Package hashes also give you absolutely zero assurances about future updates; package hashes are not signatures.

In short: This just doesn't even have anything to do with the credentials issue. It's totally unrelated.

"See? This is why Node.js is bad."

Unfortunately plenty of people are conveniently using this article as an excuse to complain about Node.js (because that's apparently the hip thing to do?), without bothering to understand what happened. Very simply put: this issue is not in any way specific to Node.js. The issue here is an issue of developers with poor password policies and poor registry access controls. It just so happens that the research was done on npm.

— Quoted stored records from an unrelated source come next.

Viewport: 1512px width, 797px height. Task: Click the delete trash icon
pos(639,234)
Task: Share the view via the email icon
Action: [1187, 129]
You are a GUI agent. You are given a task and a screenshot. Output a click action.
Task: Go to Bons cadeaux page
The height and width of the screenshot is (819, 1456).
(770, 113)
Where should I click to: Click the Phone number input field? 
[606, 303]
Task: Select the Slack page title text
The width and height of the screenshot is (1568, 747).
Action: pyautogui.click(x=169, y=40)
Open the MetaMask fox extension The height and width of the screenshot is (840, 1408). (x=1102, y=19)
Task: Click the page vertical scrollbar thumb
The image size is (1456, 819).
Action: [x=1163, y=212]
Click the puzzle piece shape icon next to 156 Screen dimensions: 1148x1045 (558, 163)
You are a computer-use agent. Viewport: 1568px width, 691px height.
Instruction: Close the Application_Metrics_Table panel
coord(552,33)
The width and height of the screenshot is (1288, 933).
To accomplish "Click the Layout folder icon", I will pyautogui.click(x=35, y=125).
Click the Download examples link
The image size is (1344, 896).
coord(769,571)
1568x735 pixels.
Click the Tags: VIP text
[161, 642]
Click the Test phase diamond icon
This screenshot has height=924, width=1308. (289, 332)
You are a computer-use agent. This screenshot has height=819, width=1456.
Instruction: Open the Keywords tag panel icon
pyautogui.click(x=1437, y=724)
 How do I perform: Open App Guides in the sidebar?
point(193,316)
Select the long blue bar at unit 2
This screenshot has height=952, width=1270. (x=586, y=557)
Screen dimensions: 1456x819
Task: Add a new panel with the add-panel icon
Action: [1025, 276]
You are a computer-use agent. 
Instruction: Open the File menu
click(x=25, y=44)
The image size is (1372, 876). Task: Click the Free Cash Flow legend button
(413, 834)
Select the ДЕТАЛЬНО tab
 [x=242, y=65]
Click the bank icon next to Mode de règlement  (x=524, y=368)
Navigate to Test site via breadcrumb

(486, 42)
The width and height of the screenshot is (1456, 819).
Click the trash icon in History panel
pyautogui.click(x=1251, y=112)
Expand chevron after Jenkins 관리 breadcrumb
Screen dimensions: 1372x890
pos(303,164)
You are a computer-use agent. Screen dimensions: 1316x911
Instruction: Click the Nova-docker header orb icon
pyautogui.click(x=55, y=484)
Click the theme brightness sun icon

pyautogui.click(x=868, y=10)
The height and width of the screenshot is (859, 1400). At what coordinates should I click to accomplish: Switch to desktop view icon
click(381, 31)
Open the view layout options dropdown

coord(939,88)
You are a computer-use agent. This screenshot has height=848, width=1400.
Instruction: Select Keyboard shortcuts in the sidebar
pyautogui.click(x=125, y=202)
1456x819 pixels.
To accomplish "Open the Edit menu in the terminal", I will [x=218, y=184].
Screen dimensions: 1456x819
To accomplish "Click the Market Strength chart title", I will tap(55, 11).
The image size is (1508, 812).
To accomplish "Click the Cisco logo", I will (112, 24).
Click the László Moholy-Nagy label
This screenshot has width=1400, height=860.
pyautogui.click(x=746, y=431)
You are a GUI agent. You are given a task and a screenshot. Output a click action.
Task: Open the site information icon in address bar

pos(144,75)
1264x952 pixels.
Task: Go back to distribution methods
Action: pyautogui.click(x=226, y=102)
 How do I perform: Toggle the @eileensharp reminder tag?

As far as I am aware, this kind of research has not been carried out for any other language package registries - but many other registries appear to be similarly poorly monitored and secured, and are very likely to be subject to the exact same attack.

If you're using this as an excuse to complain about Node.js, without bothering to understand the issue well enough to realize that it's a language-independent issue, then perhaps you should reconsider exactly how well-informed your point of view of Node.js (or other tools, for that matter) really is. Instead, you should take this as a lesson and prevent this from happening in other language ecosystems.

In short: This has absolutely nothing to do with Node.js specifically. That's just where the research happens to be done. Take the advice and start looking at other language package registries, to ensure they are not vulnerable to this either.

So then how should I fix this?

  1. Demand from npm Inc. that they prioritize implementing 2FA immediately, actively monitor for incidents like this, and generally implement all the mitigations suggested in the article. It's really not reasonable how poorly monitored or secured the registry is, especially given that it's operated by a commercial organization, and it's been around for a long time.
  2. If you have an npm account, follow the instructions here.
  3. Carry out or encourage the same kind of research on the package registry for your favorite language. It's very likely that other package registries are similarly insecure and poorly monitored.

Unfortunately, as a mere consumer of packages, there's nothing you can do about this other than demanding that npm Inc. gets their registry security in order. This is fundamentally an infrastructure problem.